1. ## Show that sin(a_n) converges

Show that if $\displaystyle \sum{a_n}$ is a convergent positive-term series, then the series $\displaystyle \sum{sin(a_n)}$ also converges.

2. Just notice that if $\displaystyle 0\le x$ then $\displaystyle \sin(x)\le x$.
Use the basic comparison test.

3. Originally Posted by Plato
Just notice that if $\displaystyle 0\le x$ then $\displaystyle \sin(x)\le x$.
Use the basic comparison test.
but $\displaystyle \sin a_n$ is not necessarily positive! we can remove this difficulty by using the inequality $\displaystyle |\sin x| \leq |x|.$

so if $\displaystyle \sum a_n$ is convergent with $\displaystyle a_n \geq 0,$ then $\displaystyle \sum \sin a_n$ is absolutely convergent and hence convergent.

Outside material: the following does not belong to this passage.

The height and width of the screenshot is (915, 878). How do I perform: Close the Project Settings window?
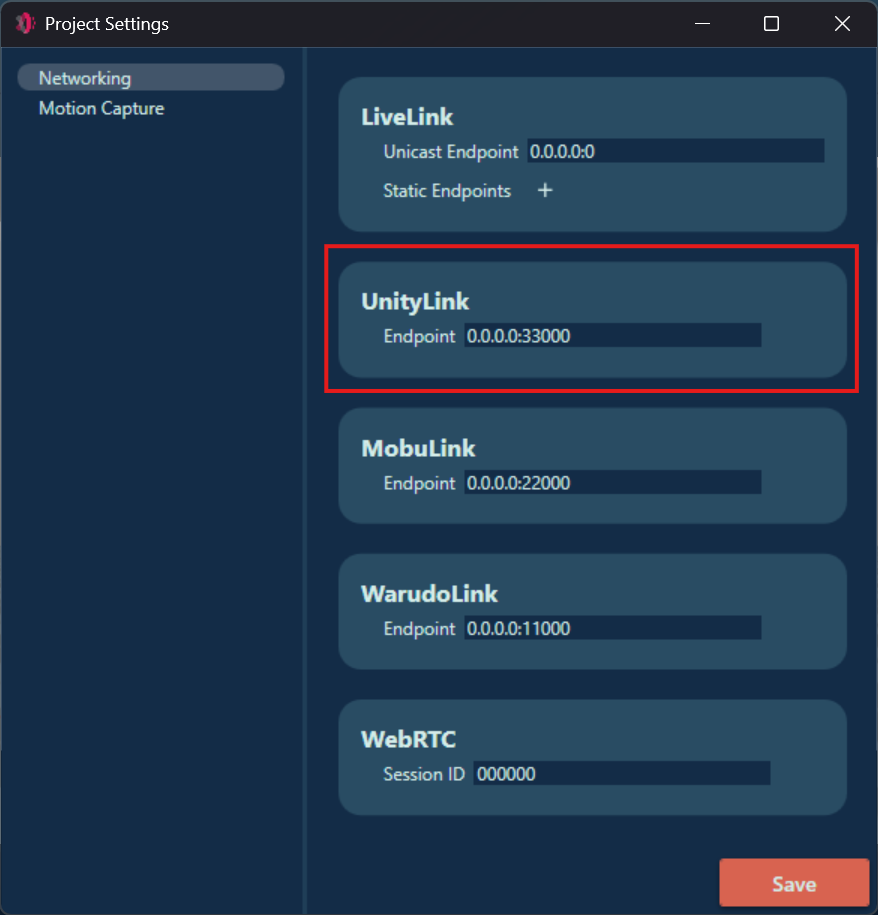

4. Originally Posted by NonCommAlg
but $\displaystyle \sin a_n$ is not necessarily positive! we can remove this difficulty by using the inequality $\displaystyle |\sin x| \leq |x|.$
Actually $\displaystyle \sin(a_n)>0$ for almost all $\displaystyle n$.
It was given that $\displaystyle (a_n)$ is a positive sequence and we know that $\displaystyle (a_n)\to 0$.
Therefore, for almost all $\displaystyle n$ we have $\displaystyle 0< a_n<\frac{\pi}{2}$ which implies $\displaystyle 0<\sin(a_n)<a_n$.
So you are mistaken. Comparison works.

P.S. If $\displaystyle 0<x$ then $\displaystyle \sin(x)<x$.

5. Originally Posted by Plato
Actually $\displaystyle \sin(a_n)>0$ for almost all $\displaystyle n$.
It was given that $\displaystyle (a_n)$ is a positive sequence and we know that $\displaystyle (a_n)\to 0$.
Therefore, for almost all $\displaystyle n$ we have $\displaystyle 0< a_n<\frac{\pi}{2}$ which implies $\displaystyle 0<\sin(a_n)<a_n$.
So you are mistaken. Comparison works.

P.S. If $\displaystyle 0<x$ then $\displaystyle \sin(x)<x$.
you're right. i ignored the fact that $\displaystyle a_n \to 0.$